- Your instructions
Beneath this line are entries. Copy the range from the line with "Click Add to My Assets button" to the line with "Given: Browse clients", ends included, exactly; leave pictures out.

- Supplied records
=======

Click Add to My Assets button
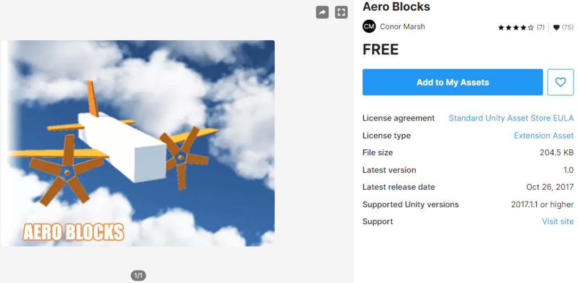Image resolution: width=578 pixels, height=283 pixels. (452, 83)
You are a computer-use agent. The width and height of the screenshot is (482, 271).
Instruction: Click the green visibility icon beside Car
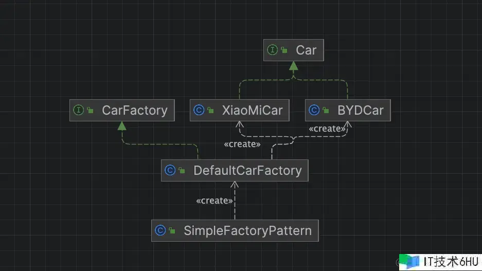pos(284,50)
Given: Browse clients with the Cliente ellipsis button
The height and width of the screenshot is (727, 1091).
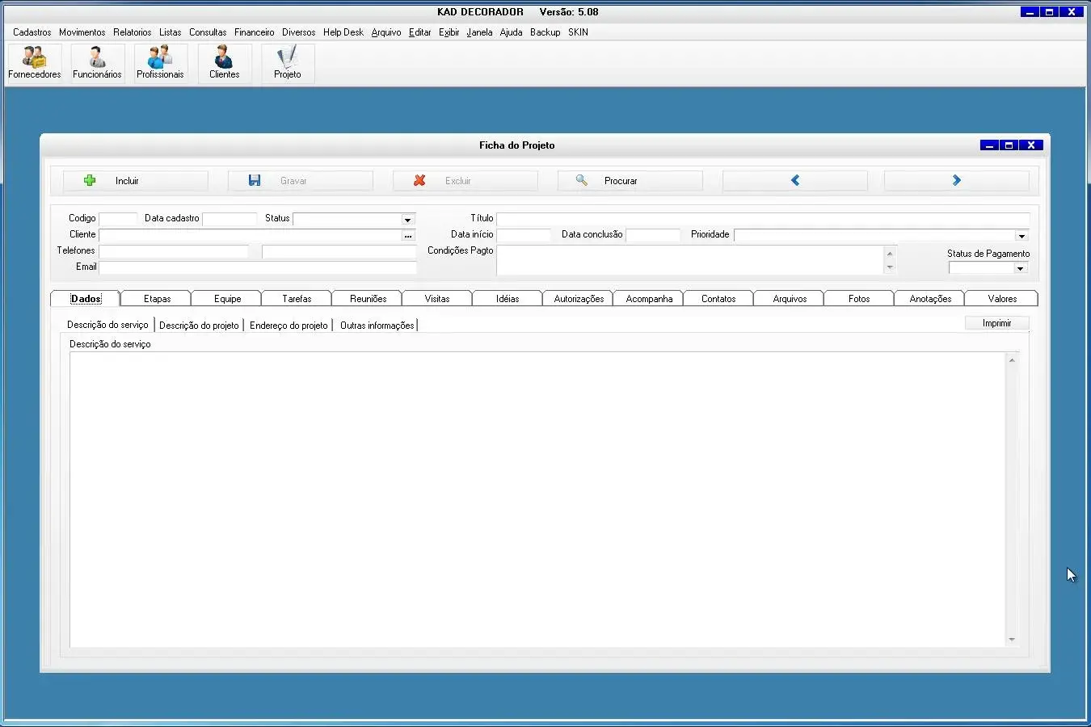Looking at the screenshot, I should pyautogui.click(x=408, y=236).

=======

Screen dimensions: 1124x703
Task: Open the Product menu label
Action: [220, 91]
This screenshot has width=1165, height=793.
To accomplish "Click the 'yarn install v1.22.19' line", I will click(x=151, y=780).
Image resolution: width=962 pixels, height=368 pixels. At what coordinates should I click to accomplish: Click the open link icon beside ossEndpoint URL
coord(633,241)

=======

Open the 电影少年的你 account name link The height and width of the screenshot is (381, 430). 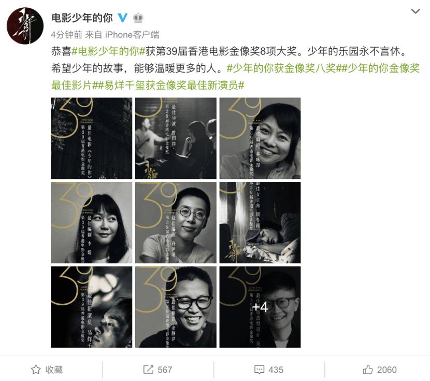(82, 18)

=======

- Reply to the task
Click Add to My Assets button
Image resolution: width=578 pixels, height=283 pixels. (452, 83)
You are a computer-use agent. The width and height of the screenshot is (482, 271).
Instruction: Click the green visibility icon beside Car
pos(284,50)
Given: Browse clients with the Cliente ellipsis button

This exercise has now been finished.